::: Dataset rows
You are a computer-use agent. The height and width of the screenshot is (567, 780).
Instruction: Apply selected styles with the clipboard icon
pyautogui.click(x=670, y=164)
::::::
::: Dataset rows
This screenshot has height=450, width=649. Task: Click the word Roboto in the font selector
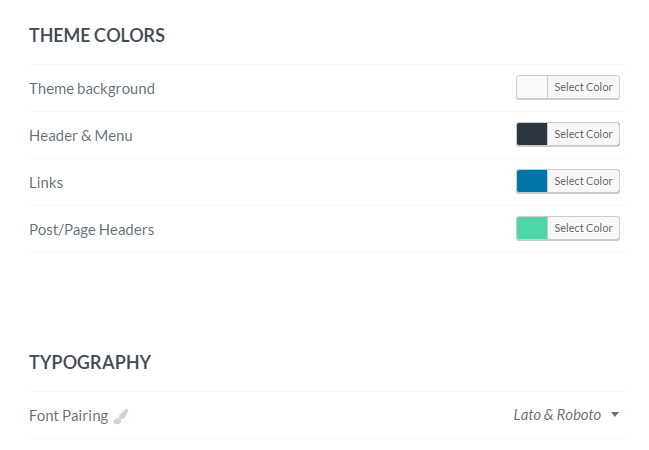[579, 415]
::::::
Work to do: Could you give back the entries starting at the line containing "You are a computer-use" and ending at the line containing "pyautogui.click(x=670, y=164)", swapping "clipboard icon" for "paintbrush icon" and leaving everything else unchanged?

Response below:
You are a computer-use agent. The height and width of the screenshot is (567, 780).
Instruction: Apply selected styles with the paintbrush icon
pyautogui.click(x=670, y=164)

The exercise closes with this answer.